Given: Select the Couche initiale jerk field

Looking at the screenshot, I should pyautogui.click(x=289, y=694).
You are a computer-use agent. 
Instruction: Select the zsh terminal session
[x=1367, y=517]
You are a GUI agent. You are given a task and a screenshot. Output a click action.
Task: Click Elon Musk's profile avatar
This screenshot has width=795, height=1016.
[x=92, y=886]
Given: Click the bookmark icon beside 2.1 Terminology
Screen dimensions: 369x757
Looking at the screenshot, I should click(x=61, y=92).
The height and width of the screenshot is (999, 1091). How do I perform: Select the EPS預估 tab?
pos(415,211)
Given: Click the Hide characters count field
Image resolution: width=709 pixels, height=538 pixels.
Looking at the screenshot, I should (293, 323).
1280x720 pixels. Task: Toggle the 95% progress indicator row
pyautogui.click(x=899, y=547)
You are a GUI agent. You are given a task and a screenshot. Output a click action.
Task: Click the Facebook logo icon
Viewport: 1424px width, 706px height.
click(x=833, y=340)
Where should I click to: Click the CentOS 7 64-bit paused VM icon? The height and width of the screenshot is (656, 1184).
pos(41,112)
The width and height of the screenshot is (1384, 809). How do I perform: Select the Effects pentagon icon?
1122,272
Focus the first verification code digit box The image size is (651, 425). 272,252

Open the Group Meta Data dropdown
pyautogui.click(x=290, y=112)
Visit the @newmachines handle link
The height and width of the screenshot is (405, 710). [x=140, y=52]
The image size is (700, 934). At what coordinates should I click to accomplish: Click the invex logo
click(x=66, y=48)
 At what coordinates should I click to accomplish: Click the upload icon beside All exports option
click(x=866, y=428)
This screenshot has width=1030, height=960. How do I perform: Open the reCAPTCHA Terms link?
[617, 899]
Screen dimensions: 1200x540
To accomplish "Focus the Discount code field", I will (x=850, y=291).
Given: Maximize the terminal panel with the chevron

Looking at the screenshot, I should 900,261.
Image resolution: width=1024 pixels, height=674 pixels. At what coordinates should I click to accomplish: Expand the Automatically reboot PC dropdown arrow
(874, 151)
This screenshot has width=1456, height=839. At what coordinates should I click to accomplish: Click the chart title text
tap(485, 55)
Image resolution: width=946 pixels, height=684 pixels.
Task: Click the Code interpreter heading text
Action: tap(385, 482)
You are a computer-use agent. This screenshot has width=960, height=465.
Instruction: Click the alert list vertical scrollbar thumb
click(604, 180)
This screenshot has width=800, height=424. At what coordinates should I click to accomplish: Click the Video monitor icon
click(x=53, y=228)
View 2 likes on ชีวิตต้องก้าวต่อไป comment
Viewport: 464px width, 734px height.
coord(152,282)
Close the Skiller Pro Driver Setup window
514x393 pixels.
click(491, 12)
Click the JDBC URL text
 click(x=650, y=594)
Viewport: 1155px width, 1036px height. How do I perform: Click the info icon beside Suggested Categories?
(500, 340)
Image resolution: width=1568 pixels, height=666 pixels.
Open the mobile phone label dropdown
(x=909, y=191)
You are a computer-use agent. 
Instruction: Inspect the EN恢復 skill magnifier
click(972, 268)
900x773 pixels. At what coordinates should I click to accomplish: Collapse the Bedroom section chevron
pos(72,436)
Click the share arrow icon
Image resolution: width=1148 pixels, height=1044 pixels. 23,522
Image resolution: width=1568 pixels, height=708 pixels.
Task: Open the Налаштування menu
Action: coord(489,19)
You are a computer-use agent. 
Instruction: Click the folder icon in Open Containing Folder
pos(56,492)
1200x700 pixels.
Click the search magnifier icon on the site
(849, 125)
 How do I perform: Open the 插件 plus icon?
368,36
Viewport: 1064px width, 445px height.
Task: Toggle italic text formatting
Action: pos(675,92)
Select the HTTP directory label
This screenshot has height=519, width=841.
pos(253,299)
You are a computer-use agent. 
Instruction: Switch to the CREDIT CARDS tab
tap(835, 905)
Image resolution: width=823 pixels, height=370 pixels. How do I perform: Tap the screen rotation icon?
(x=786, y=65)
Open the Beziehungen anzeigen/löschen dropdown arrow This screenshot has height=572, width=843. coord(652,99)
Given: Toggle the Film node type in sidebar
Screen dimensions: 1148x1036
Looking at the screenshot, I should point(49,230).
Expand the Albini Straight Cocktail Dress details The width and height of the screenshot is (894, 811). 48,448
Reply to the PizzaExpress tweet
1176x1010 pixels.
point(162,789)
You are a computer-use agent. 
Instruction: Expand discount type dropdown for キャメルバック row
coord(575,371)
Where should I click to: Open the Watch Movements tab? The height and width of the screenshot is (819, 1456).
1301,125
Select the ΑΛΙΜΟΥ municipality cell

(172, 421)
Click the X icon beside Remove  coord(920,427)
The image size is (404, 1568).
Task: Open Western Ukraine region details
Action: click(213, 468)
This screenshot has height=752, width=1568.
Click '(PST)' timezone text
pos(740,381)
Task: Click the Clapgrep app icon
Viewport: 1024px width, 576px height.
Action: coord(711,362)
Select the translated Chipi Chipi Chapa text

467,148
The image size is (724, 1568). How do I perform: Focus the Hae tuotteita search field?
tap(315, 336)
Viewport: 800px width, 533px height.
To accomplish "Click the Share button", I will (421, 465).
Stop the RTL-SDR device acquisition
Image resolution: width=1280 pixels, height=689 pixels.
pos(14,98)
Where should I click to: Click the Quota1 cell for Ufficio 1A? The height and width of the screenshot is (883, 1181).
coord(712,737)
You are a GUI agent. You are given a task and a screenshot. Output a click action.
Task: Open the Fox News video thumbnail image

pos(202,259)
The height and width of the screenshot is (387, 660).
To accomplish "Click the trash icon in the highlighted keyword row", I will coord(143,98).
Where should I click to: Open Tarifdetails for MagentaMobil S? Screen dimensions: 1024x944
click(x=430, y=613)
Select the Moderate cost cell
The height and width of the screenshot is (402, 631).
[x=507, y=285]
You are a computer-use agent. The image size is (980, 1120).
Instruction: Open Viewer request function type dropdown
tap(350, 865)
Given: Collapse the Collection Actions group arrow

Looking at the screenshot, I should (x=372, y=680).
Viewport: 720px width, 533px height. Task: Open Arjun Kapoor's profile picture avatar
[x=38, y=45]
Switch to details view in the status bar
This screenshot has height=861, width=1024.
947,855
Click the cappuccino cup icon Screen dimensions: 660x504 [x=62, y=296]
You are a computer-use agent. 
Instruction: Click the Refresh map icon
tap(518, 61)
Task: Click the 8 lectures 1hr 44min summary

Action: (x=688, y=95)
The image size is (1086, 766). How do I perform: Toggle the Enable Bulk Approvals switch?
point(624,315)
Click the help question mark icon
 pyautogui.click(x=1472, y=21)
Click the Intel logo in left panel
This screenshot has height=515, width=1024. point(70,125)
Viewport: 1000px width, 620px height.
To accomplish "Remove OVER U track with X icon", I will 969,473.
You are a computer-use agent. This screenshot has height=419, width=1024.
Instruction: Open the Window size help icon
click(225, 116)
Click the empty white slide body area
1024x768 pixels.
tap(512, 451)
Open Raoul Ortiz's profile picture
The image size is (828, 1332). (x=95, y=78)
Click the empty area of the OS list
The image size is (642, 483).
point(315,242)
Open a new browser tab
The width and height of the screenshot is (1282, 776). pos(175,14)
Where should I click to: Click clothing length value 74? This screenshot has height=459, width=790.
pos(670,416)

------------------------------------

▶ _TASK GOAL_
Copy out the line holding "Open a new browser tab" along with all lines after it through the end of the entries, exactly and only these.

▶ _REPLY TO THE EXERCISE_
Open a new browser tab
The width and height of the screenshot is (1282, 776). pos(175,14)
Where should I click to: Click clothing length value 74? This screenshot has height=459, width=790.
pos(670,416)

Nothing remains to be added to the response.